EXERCISE OBJECTIVE:
The line containing "are some examples" marks the end, so write out exactly every line from the top of the entries below through that one.

MATERIAL FOR THIS EXERCISE:
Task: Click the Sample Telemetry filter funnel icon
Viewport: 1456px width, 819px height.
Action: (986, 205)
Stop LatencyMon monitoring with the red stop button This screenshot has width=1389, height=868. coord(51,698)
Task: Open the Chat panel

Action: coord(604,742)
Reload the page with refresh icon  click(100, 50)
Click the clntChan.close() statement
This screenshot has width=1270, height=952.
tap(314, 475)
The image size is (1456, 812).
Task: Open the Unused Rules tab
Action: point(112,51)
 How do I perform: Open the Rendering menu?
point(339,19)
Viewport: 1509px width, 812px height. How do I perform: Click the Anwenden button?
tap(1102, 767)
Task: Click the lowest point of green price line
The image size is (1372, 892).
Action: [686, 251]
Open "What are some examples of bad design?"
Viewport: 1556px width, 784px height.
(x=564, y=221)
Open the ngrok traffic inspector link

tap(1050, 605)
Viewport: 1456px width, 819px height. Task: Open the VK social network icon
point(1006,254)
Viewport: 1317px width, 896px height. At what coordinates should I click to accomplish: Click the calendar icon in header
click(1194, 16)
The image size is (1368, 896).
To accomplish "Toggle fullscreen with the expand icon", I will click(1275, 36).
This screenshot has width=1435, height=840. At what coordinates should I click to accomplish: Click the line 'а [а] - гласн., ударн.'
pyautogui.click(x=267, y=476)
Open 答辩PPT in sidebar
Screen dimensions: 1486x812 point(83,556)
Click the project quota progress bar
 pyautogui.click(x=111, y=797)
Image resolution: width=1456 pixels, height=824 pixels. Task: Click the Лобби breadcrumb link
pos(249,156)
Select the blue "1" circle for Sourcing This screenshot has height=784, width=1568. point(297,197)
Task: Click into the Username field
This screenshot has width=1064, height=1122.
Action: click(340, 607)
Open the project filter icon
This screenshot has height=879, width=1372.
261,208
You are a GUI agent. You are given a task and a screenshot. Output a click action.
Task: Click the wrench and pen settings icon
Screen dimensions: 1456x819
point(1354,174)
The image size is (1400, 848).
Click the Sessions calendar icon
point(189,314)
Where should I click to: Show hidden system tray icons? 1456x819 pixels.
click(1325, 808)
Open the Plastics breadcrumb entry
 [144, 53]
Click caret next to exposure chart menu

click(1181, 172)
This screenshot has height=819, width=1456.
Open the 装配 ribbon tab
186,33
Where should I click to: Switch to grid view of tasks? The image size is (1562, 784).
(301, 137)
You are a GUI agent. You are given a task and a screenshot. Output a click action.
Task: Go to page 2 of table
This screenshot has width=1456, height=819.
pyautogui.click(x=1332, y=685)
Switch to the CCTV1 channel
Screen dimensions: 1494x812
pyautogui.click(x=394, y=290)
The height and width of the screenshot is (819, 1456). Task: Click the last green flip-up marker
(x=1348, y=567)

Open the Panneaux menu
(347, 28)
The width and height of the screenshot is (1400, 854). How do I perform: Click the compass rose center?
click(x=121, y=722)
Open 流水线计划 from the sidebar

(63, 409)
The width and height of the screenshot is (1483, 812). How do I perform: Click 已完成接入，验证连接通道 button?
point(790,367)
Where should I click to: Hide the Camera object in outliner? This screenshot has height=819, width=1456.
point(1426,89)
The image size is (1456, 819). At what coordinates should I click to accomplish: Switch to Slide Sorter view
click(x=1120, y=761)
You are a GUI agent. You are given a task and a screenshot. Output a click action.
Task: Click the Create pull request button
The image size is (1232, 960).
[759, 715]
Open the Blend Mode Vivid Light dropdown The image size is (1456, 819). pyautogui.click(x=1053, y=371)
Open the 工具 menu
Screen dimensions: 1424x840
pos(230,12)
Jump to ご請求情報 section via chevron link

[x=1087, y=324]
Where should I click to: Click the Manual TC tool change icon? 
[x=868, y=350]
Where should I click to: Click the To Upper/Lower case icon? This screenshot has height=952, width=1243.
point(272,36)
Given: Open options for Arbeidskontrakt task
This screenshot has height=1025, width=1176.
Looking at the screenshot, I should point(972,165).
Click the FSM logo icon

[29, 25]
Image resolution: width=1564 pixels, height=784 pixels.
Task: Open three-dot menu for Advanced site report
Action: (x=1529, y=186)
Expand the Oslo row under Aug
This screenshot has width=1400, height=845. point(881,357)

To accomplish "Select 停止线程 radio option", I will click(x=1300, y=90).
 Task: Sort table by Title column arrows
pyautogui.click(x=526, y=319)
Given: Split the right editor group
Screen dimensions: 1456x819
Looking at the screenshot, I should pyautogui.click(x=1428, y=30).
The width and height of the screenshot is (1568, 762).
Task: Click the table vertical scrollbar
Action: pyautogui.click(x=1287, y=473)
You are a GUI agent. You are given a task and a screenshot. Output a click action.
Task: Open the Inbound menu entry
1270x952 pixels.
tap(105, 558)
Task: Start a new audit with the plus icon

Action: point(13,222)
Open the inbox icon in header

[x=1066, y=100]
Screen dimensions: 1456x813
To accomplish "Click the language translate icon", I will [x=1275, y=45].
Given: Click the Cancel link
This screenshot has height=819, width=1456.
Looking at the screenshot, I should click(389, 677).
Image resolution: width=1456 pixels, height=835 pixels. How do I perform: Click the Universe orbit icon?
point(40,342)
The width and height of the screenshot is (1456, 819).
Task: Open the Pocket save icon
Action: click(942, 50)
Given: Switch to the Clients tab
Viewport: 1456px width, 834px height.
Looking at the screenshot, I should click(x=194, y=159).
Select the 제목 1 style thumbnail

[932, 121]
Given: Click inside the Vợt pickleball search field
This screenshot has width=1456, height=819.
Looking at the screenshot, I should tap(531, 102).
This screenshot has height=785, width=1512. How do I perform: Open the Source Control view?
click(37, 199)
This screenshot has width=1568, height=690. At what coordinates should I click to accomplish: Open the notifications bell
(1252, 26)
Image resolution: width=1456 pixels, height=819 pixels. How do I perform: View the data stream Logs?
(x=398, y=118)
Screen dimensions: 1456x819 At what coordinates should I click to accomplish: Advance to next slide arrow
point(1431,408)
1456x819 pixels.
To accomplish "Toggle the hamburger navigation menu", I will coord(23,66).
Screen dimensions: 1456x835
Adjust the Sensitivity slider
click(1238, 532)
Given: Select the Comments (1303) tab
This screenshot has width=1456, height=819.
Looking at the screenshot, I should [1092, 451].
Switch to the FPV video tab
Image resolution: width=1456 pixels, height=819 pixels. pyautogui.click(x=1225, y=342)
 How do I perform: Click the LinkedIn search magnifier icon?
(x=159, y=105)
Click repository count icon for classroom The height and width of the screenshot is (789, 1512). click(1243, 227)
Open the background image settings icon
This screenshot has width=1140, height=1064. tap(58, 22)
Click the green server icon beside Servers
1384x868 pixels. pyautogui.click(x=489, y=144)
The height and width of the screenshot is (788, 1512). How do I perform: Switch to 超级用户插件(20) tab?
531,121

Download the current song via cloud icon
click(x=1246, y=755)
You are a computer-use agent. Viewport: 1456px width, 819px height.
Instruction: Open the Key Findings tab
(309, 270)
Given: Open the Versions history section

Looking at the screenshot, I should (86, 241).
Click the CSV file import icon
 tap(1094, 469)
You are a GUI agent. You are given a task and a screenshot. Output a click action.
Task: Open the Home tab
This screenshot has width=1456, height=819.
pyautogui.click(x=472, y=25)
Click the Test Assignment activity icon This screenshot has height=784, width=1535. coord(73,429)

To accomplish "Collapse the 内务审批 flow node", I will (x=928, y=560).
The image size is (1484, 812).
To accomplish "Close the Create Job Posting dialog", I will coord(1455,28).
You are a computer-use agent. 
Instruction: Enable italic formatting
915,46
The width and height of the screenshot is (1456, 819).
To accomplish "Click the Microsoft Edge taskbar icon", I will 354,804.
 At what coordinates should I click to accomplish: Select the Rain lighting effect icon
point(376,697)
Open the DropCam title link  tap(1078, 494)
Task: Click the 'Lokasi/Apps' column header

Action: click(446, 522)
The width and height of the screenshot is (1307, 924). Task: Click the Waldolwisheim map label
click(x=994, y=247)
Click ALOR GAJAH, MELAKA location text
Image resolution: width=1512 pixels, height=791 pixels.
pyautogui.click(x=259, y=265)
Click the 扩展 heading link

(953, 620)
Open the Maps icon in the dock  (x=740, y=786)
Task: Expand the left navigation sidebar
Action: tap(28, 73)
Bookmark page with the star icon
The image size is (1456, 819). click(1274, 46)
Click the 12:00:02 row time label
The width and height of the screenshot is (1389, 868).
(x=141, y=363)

OUTPUT OF THE TASK:
Task: Click the Sample Telemetry filter funnel icon
Viewport: 1456px width, 819px height.
Action: (986, 205)
Stop LatencyMon monitoring with the red stop button This screenshot has width=1389, height=868. coord(51,698)
Task: Open the Chat panel

Action: coord(604,742)
Reload the page with refresh icon  click(100, 50)
Click the clntChan.close() statement
This screenshot has width=1270, height=952.
tap(314, 475)
The image size is (1456, 812).
Task: Open the Unused Rules tab
Action: point(112,51)
 How do I perform: Open the Rendering menu?
point(339,19)
Viewport: 1509px width, 812px height. How do I perform: Click the Anwenden button?
tap(1102, 767)
Task: Click the lowest point of green price line
The image size is (1372, 892).
Action: [686, 251]
Open "What are some examples of bad design?"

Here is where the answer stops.